Das Thema kommt vor dem Buch
Kinder lesen lieber, wenn sie etwas wirklich wissen möchten. Fußball, Tiere, Games, Weltraum oder eine Nachricht aus der Schule können der Einstieg sein. Auch kurze Texte, Comics, Anleitungen und Kindernachrichten sind echtes Lesen.
Die Hürde klein machen
Zehn freiwillige Minuten sind wertvoller als eine erzwungene halbe Stunde. Ein Text darf kurz sein, Bilder enthalten und auf dem Smartphone stehen. Entscheidend ist, dass das Kind Erfolg erlebt und nicht schon vor der ersten Zeile denkt: Das schaffe ich nicht.
Über das Gelesene sprechen
Fragen wie „Was hat dich überrascht?“ oder „Was denkst du darüber?“ zeigen: Lesen hat einen Sinn. Vermeide dabei eine Prüfungssituation.
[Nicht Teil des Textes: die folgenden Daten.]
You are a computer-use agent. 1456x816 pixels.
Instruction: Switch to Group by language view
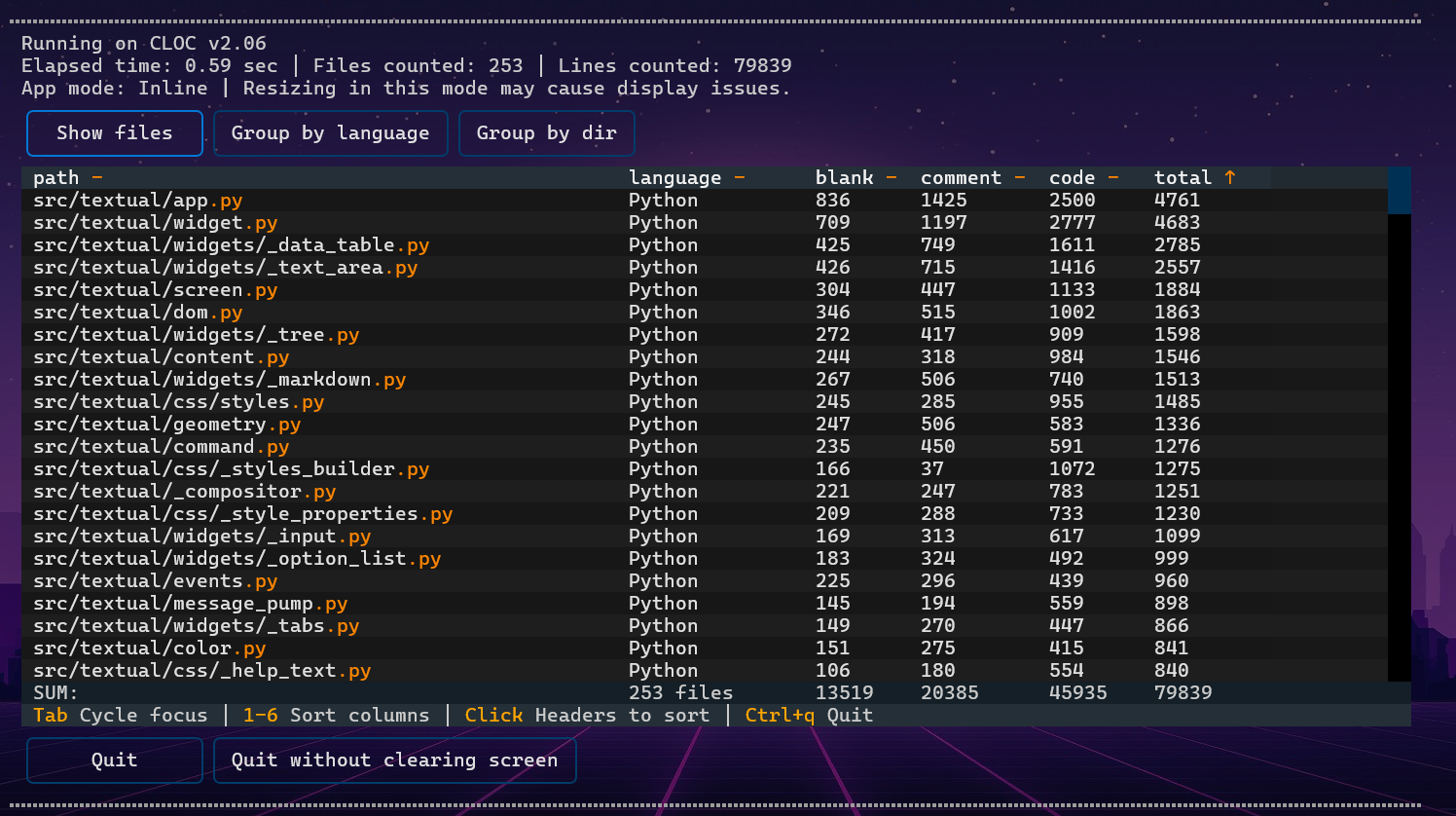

Das Kind muss den Text nicht nacherzählen oder jedes unbekannte Wort erklären.
Vorbild sein, ohne zu belehren
Kinder erleben Lesen als normal, wenn Erwachsene selbst sichtbar lesen und erzählen, was sie entdeckt haben. Eine feste kleine Zeit – am Frühstückstisch, nach der Schule oder am Wochenende – kann daraus eine Gewohnheit machen.
Passende Schwierigkeit wählen
Zu leichte Texte langweilen, zu schwere frustrieren. Gut ist ein Text, den das Kind weitgehend selbst versteht und bei dem wenige neue Wörter zum Fragen anregen. Vorlesen und gemeinsames Lesen bleiben auch bei älteren Grundschulkindern wertvoll.
Lesen darf digital sein
Smartphone und Lesen sind keine Gegensätze. Auf dem vertrauten Gerät können Kinder Nachrichten, Erklärtexte oder Rätsel entdecken. So wird ein Teil der Medienzeit zur Entdeckerzeit.
Lesefreude wächst nicht durch Druck, sondern durch passende Themen, erreichbare Schritte und das Gefühl: Meine Gedanken zu diesem Text interessieren jemanden.